[Collected data entries]
((

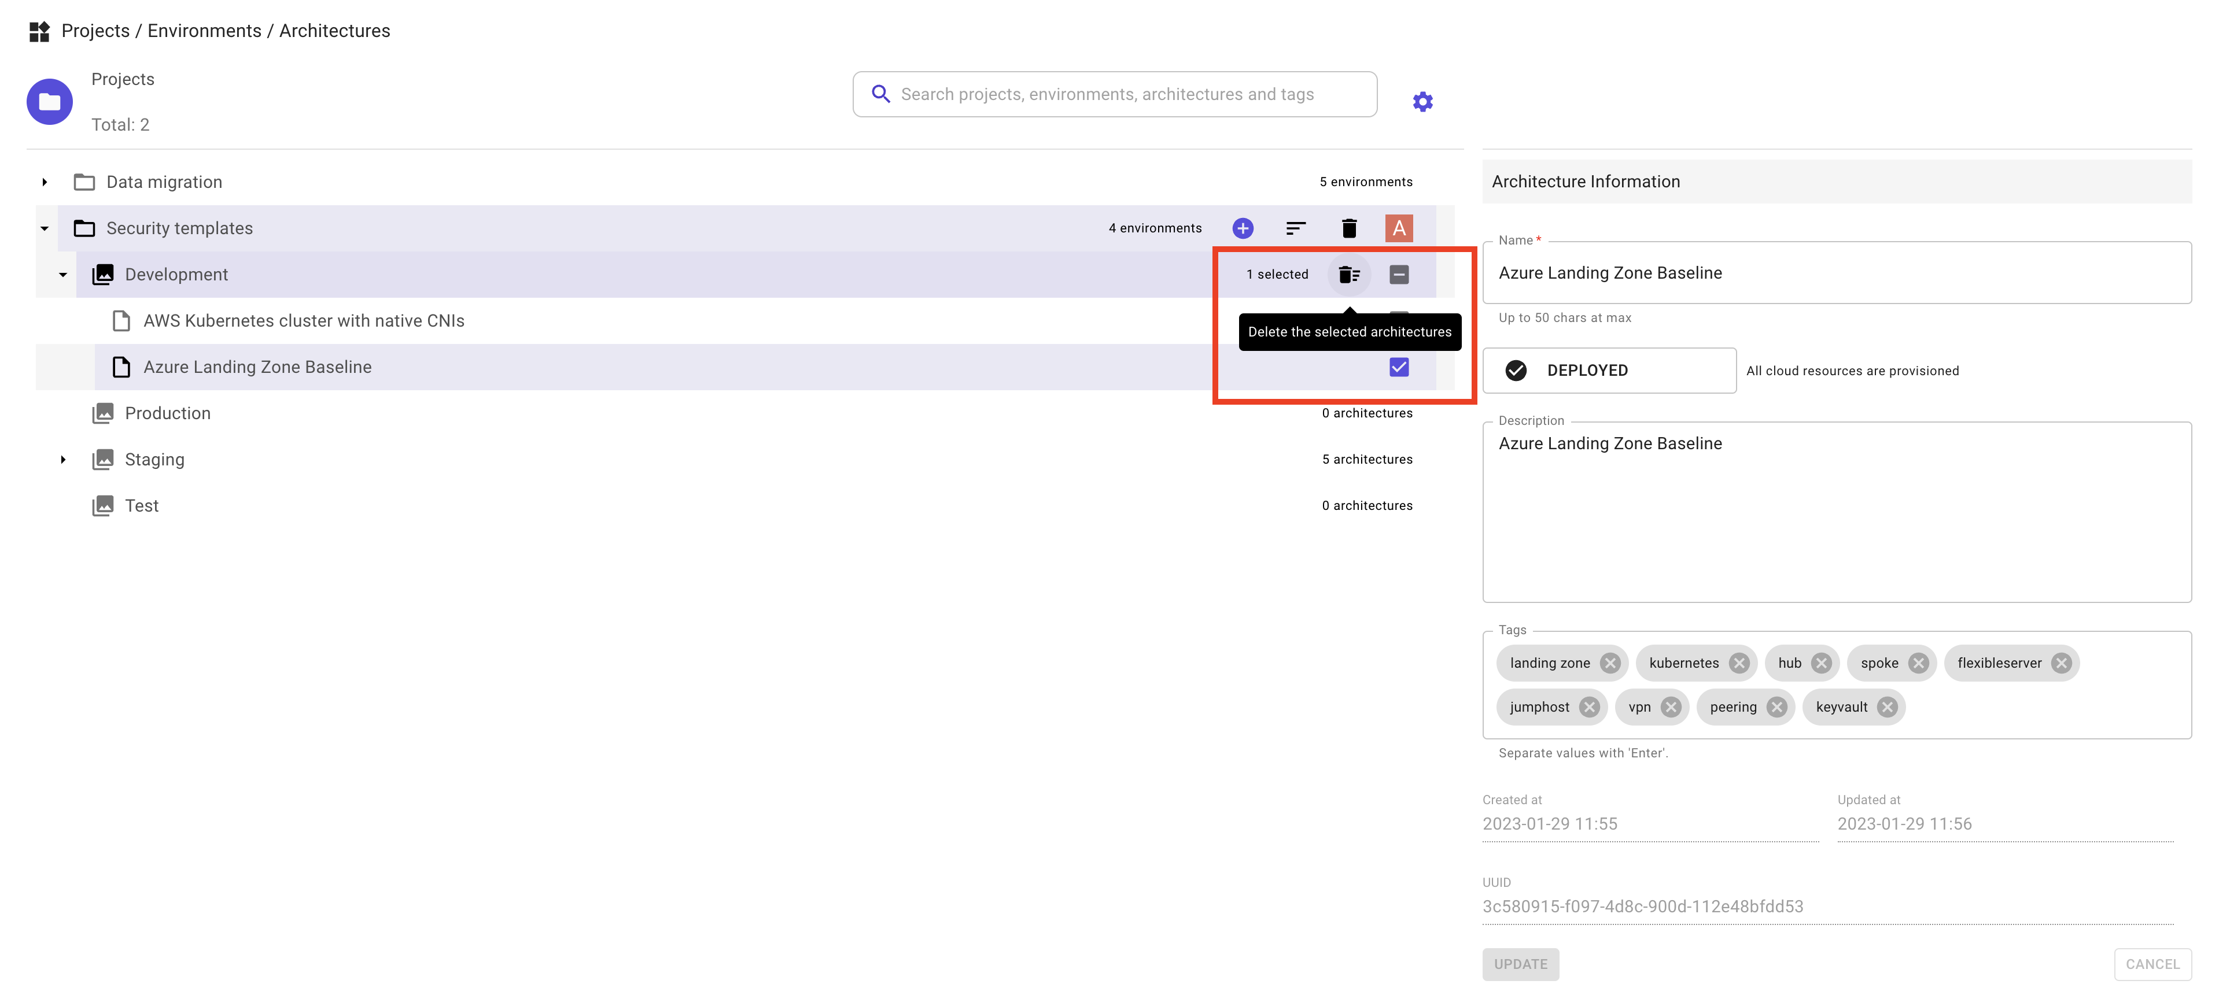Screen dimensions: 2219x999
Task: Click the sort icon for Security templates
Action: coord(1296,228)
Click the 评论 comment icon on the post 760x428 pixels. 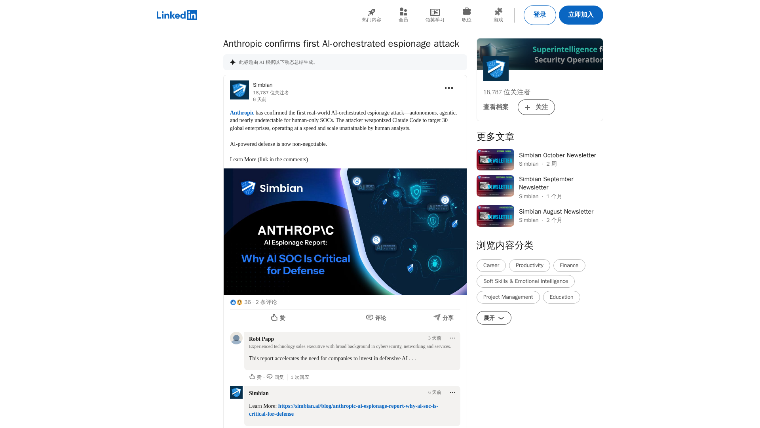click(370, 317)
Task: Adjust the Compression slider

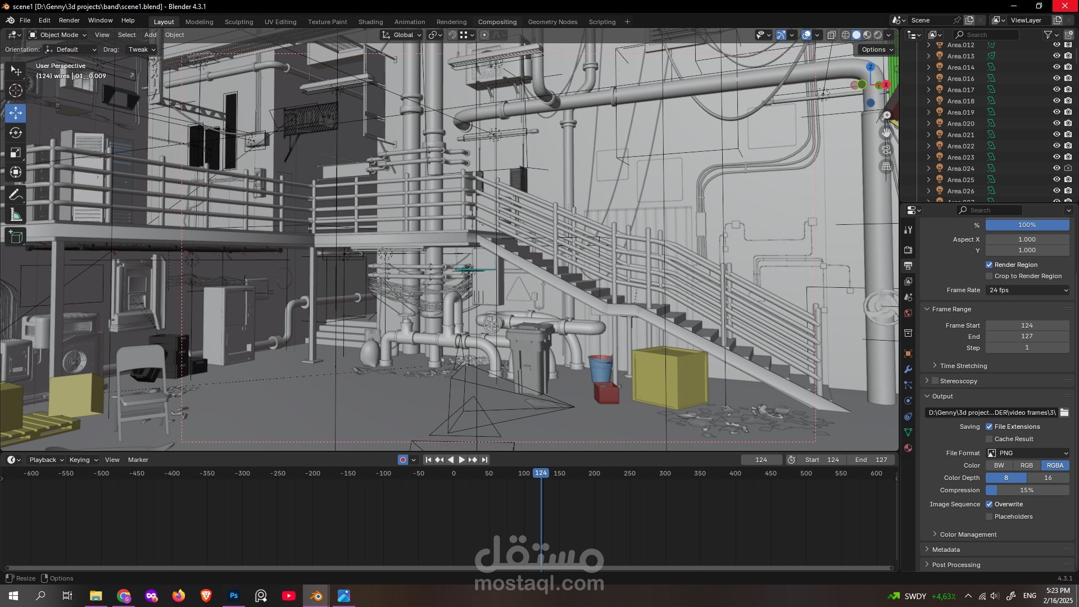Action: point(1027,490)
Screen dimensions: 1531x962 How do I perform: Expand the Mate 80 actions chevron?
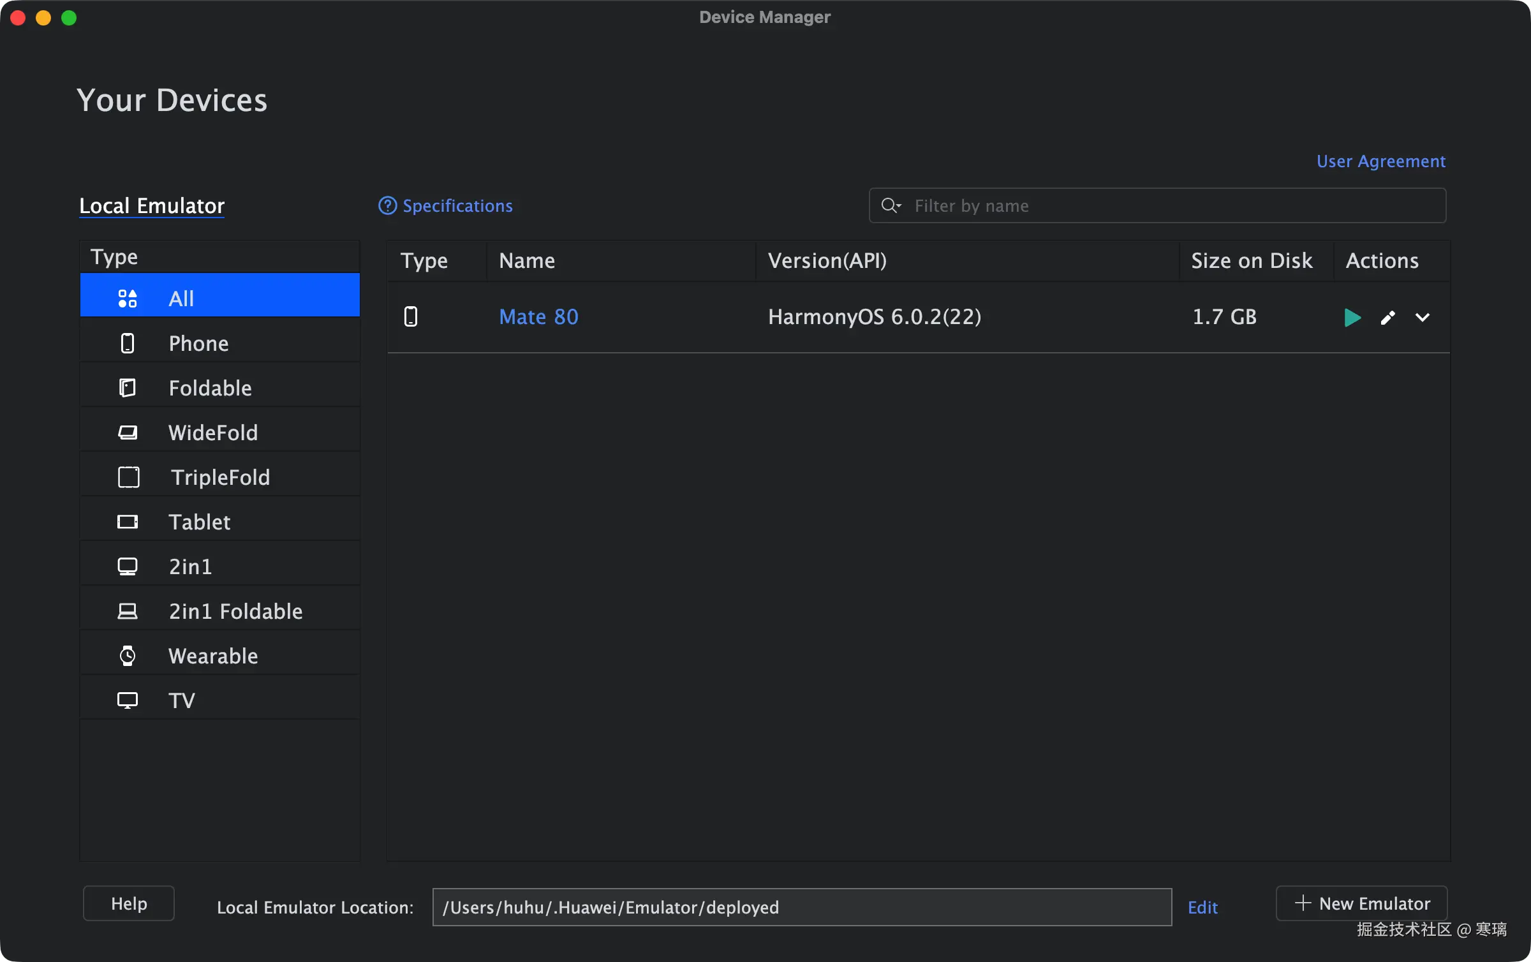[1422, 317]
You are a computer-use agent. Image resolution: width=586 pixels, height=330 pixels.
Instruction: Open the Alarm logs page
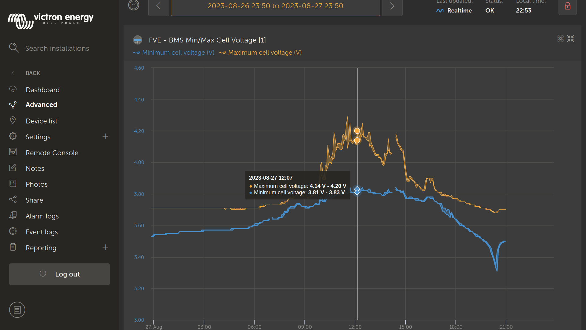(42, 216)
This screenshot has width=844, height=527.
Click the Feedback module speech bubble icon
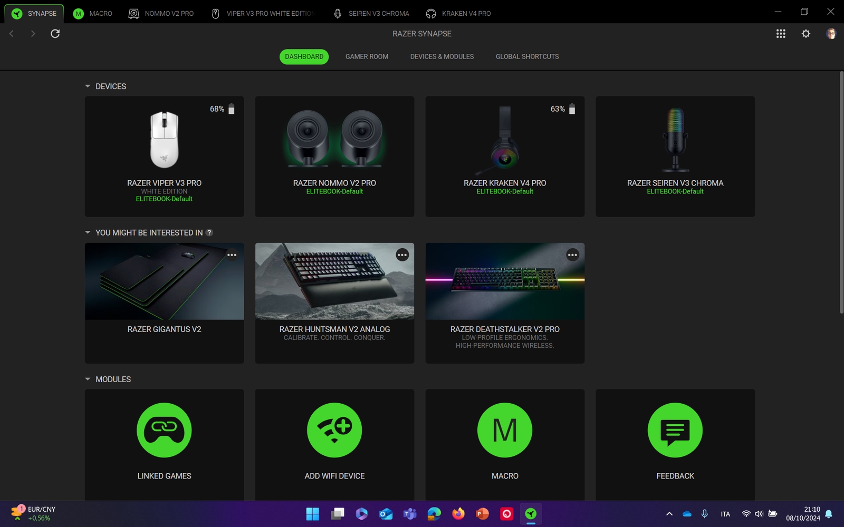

))

* Problem to solve
Could you transcribe exactly the lines from the one with "Task: Adjust the Compression slider" through the end of the data, both ends included, and nothing else, skipping the pictures?

* Task result
Task: Adjust the Compression slider

Action: point(1027,490)
Screen dimensions: 1531x962 How do I perform: Expand the Mate 80 actions chevron?
[1422, 317]
You are a computer-use agent. Image resolution: width=586 pixels, height=330 pixels.
Instruction: Open the Alarm logs page
(42, 216)
This screenshot has width=844, height=527.
Click the Feedback module speech bubble icon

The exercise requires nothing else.